Who? (Or is it “whom”?)

Do you remember the OJ Simpson trial (the first one)? Johnnie Cochran, who led OJ Simpson’s defense team, was a great speaker. One of his more powerful statements, actually a rhetorical question to the jury, was, “Who is kidding whom?” This is a great quote because it underscores the correct uses of “who” and “whom.”

Here’s another one: “Is this the party to whom I am speaking?”

Many writers arobjects2e confused about the use of “whom.” However, it is not complicated if you understand how it is used.

Understanding Objects

To understand the correct use of “whom,” you need to know a little bit about objects in sentences. An object is 1) the person, place, thing, or idea affected by the action in a sentence, or 2) the reference for a preposition. Let’s look at an example of each.

  1. “The dog found bones under the rock.” The action here is “found.” “Bones” are affected by the action of finding, so “bones” is the object of the action “found.”
  2. “The dog found bones under the rock.” The preposition here is “under.” We can ask, “Under what?” The answer is “rock,” so “rock” is the object of the preposition “under.”

Although the samples above use nouns as objects, we can also use pronouns. The object pronouns are “me,” “you,” “him,” “her,” “it,” “us,” “them,” and “whom.” For example, we could write “The dog found them under the rock.”

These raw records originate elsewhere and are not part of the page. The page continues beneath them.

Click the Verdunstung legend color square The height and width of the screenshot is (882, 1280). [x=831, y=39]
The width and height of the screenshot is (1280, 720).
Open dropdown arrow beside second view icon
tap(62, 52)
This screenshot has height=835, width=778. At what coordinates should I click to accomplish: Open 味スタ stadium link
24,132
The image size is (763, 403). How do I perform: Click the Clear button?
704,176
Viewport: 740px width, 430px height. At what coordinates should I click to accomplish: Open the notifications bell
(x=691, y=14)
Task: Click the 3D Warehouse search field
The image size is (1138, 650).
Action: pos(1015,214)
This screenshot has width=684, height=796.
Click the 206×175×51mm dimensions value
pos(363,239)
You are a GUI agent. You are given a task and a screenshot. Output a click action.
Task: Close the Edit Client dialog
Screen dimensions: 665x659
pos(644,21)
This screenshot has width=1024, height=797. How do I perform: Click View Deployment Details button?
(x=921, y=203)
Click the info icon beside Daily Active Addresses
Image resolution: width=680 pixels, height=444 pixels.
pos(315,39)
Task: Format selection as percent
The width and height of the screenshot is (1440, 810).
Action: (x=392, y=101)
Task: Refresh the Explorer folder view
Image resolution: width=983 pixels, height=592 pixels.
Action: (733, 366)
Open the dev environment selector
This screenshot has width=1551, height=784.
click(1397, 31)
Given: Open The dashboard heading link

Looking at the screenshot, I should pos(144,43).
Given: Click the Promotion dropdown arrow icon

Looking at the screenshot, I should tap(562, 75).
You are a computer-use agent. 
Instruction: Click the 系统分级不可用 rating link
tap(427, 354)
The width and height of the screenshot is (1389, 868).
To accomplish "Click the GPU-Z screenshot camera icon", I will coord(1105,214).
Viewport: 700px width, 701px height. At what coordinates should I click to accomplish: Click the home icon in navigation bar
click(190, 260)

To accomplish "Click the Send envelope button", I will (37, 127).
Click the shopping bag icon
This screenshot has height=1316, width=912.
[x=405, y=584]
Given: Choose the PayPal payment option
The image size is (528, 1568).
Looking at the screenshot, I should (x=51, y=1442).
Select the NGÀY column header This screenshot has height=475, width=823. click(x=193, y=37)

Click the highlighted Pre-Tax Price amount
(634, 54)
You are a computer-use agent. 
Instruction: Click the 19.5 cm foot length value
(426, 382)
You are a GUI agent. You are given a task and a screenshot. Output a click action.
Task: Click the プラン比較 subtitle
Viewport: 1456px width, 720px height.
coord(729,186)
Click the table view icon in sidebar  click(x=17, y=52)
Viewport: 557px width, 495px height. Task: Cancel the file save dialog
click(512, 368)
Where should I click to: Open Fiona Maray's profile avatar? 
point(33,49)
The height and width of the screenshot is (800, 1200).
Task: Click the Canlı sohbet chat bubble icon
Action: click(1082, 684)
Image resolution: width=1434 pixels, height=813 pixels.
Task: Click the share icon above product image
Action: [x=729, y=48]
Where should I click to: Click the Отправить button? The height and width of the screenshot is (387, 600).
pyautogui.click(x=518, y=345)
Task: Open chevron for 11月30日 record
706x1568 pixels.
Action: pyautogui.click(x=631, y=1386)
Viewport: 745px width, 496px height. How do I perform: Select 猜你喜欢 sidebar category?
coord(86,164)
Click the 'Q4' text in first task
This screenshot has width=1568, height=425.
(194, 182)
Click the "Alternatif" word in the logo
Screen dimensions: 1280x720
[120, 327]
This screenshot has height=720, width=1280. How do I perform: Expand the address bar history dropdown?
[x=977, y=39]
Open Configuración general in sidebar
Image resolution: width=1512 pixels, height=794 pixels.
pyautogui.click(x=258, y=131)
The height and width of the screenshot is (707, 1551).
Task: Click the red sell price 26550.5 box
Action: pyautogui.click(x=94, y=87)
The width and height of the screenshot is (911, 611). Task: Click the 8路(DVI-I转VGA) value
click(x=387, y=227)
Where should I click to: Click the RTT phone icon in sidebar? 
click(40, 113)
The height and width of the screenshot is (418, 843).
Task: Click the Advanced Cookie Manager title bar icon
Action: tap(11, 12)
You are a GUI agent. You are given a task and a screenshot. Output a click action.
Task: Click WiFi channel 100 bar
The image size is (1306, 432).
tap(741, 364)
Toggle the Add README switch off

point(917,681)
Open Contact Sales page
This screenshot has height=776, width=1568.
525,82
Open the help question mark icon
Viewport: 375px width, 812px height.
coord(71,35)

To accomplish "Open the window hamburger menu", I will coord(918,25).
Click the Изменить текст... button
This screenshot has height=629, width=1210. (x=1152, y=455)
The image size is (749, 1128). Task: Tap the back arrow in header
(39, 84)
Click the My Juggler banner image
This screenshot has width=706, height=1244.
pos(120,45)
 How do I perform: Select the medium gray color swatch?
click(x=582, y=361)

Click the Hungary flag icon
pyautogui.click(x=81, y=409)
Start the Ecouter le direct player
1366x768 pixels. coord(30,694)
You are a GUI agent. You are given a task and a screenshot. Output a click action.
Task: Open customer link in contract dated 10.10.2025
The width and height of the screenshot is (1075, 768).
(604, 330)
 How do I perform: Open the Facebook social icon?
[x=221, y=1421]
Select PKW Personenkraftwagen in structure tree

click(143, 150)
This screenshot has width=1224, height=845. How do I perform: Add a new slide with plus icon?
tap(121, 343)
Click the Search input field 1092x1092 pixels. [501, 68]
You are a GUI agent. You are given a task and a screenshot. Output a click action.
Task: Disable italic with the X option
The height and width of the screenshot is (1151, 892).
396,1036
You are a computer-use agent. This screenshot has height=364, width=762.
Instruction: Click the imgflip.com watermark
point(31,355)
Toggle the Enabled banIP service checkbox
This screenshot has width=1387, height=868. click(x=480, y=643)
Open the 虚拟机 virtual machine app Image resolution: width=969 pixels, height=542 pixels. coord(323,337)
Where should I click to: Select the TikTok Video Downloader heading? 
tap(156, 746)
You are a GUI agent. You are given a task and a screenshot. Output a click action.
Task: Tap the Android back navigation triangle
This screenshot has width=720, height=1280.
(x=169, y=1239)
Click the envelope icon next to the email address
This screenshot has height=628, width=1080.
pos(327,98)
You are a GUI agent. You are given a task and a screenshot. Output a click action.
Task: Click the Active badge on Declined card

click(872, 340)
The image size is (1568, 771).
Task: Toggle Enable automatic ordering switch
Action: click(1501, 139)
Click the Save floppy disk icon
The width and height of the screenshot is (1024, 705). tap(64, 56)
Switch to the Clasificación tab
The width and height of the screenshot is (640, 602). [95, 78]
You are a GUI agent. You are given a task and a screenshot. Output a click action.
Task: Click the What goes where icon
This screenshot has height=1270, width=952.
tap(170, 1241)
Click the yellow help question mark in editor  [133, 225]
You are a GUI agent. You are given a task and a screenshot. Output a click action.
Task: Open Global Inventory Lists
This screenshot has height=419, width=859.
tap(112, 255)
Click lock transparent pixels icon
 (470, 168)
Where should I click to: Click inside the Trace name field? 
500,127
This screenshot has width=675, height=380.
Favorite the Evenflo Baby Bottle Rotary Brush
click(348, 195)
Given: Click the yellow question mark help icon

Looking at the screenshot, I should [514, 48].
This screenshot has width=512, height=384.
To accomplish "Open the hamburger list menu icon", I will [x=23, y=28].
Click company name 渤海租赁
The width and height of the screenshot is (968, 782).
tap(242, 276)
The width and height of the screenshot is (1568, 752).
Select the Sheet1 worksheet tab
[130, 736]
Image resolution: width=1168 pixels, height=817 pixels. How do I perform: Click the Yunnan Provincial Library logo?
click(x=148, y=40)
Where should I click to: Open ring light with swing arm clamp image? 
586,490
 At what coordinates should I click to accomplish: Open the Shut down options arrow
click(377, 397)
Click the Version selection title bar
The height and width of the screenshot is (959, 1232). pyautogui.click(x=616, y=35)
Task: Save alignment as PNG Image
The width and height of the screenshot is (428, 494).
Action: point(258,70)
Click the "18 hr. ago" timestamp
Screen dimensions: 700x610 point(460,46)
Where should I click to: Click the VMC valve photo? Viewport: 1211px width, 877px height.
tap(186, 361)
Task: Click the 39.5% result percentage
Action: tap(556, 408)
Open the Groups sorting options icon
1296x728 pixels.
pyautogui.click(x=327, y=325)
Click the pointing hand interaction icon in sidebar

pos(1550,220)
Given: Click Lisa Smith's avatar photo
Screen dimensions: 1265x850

If someone came to me and said, “Hey, my dog found bones under some people,” I could respond, “Oh, yeah? Under whom?” Here, “whom” is the object of the preposition “under.”

On the other hand, the pronoun “who” is used as a subject. For example, you can write “Who put the bones under the rock?” Here, “who” is the subject of the action “put.” The subject pronouns are “I,” “you,” “he,” “she,” “it,” “we,” “they,” and “who.”

Choosing “Who” or “Whom”

“Who”—When you need the subject of a verb, use “who.”
“Whom”—When you need an object, use “whom.”

If you are still not sure which one you need, try this trick. Replace the “who/whom” pronoun with subject pronoun “he.” How does that sentence sound to you? Then replace it with the object pronoun “him.” How does it sound now? If “he” sounds correct, you need the subject pronoun “who.” If “him” sounds correct, you need the object pronoun “whom.”

We have a more detailed discussion of this in the Precise Edit Training Manual, but I hope that the brief explanation helps you solve most questions about “who” and “whom.”